THE CHERRY CORPORATION
SECOND AMENDMENT TO CREDIT AGREEMENT
To each of the Banks signatory hereto
Ladies and Gentlemen:
Reference is hereby made to that certain Credit Agreement dated as of
May 12, 1995, as heretofore amended (as so amended, the "CREDIT AGREEMENT")
among the undersigned, The Cherry Corporation, a Delaware corporation (the
"COMPANY"), Xxxxxx Trust and Savings Bank, as Agent and you (the "BANKS").
All capitalized terms used herein without definition shall have the same
meanings herein as such terms have in the Credit Agreement.
The Company has requested that the Banks make certain amendments to the
Credit Agreement, and the Banks are willing to do so under the terms and
conditions set forth in this Amendment.
1. AMENDMENTS.
Upon acceptance hereof by the Required Banks in the space provided for
that purpose below, the Credit Agreement shall be and hereby is amended as
follows:
(a) Section 8.7 of the Credit Agreement shall be amended in its
entirety and as so amended shall read as follows:
"SECTION 8.7. CONSOLIDATED TANGIBLE NET WORTH FOR THE COMPANY
AND ITS SUBSIDIARIES. The Company shall at all times have
Consolidated Tangible Net Worth of not less than the Minimum Required
Amount. For purposes of this Section 8.7, the "MINIMUM REQUIRED
AMOUNT" shall mean $100,000,000 through February 28, 1999 and shall
increase (but never decrease) as of March 1, 1999 and as of each March
1st thereafter, by an amount equal to 50% of the cumulative positive
Consolidated Net Income earned each fiscal year commencing and
completed after February 28, 1999 (but without subtraction for any
negative Consolidated Net Income for any such fiscal year)."
(b) Section 8.8 of the Credit Agreement shall be amended in its
entirety and as so amended shall read as follows:
"SECTION 8.8. LEVERAGE RATIO FOR THE COMPANY AND ITS
SUBSIDIARIES. At all times the Company shall have a Leverage Ratio of
not greater than 50%."
(c) The ratio of "3.0 to 1.0" appearing in the last line of
Section 8.10 of the Credit Agreement shall be deleted and the ratio of "2.0
to 1.0" shall be inserted in its stead.
(d) The definition of the term "DOMESTIC CASH AND CASH EQUIVALENTS"
appearing in Section 10 of the Credit Agreement shall be amended in its
entirety and as so amended shall read as follows:
"CASH AND CASH EQUIVALENTS" shall mean as of the date of any
determination thereof, the sum of (i) all cash on hand of the Company
and its Subsidiaries held in deposit accounts and (ii) all investments
of the Company and its Subsidiaries of a type described in
Sections 8.13(a), (b) or (c) hereof maturing within sixty (60) days
from the date of determination thereof, all as determined on a
consolidated basis in accordance with GAAP."
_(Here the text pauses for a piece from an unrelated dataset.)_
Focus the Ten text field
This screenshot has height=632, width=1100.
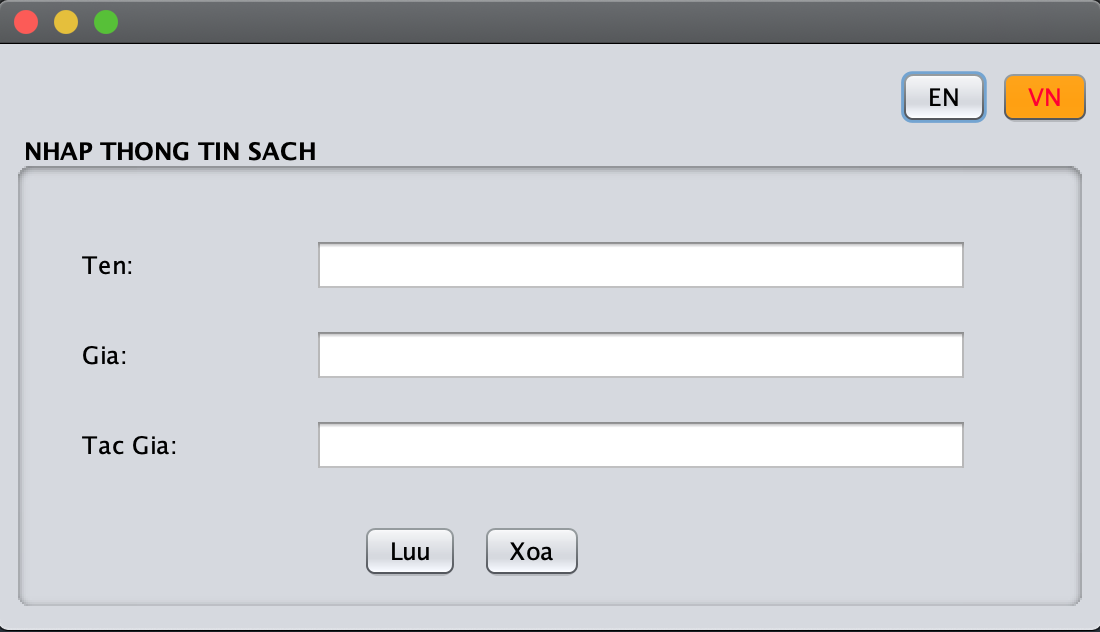(640, 265)
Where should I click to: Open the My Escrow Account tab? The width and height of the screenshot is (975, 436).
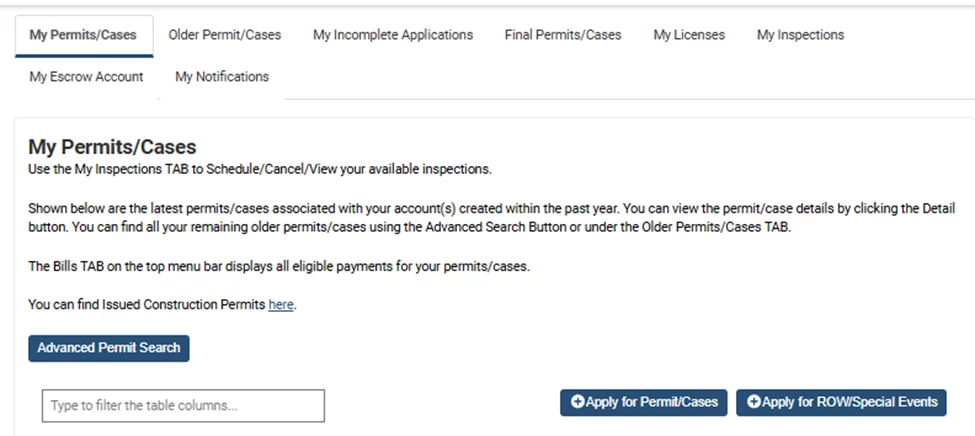(86, 77)
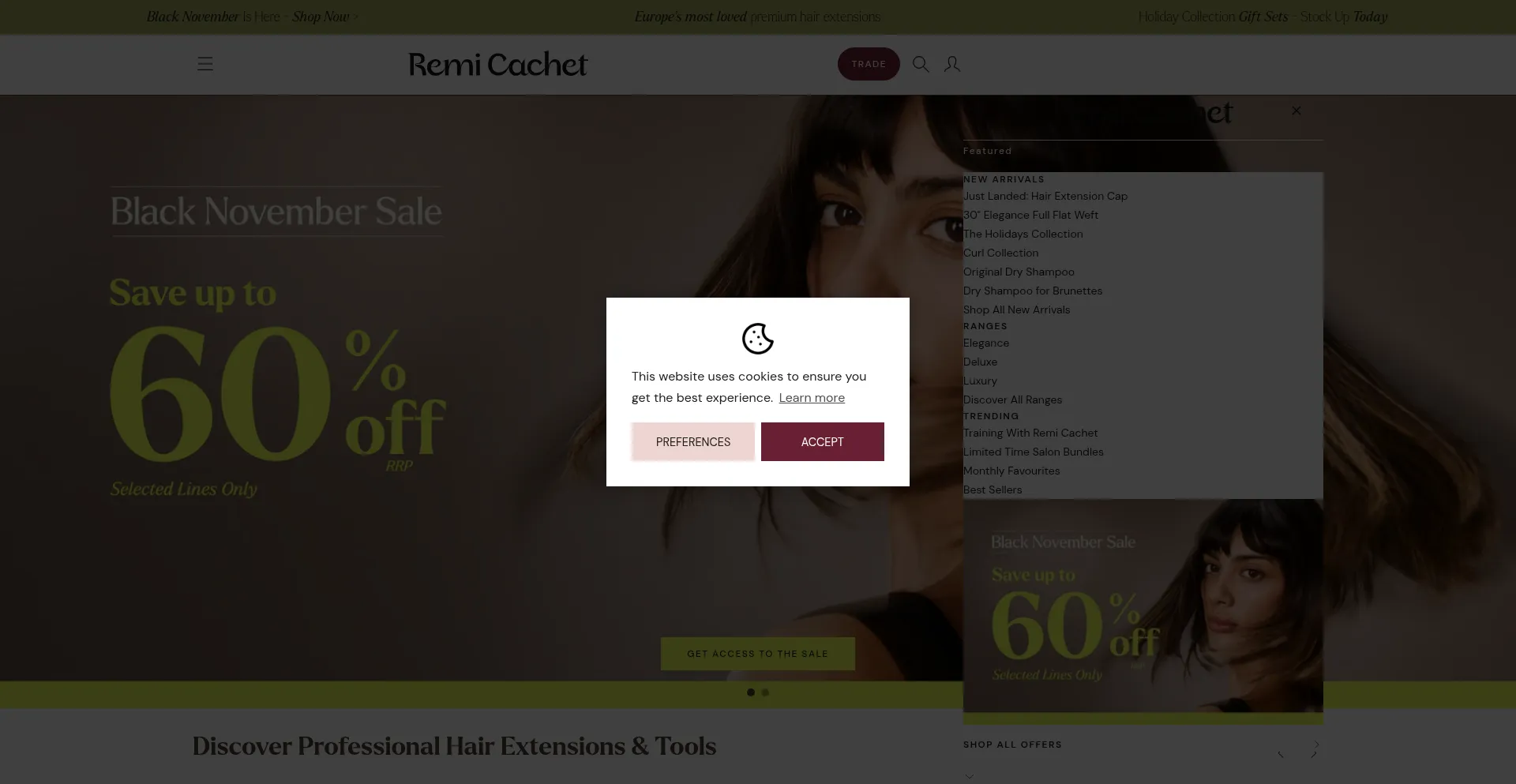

(e) The term "DOMESTIC CASH AND CASH EQUIVALENTS" wherever appearing
the Credit Agreement (including all Schedules and Exhibits) shall be
deleted and the term "CASH AND CASH EQUIVALENTS" substituted therefor.
2. CONDITIONS PRECEDENT.
The effectiveness of this Amendment is subject to the satisfaction of
all of the following conditions precedent:
(a) The Company and the Required Banks shall have executed and
delivered this Amendment.
(b) Legal matters incident to the execution and delivery of this
Amendment shall be satisfactory to the Banks and their counsel.
(c) Cherry Semiconductor Corporation shall have executed and
delivered to the Banks its consent to this Amendment in the form set forth
below.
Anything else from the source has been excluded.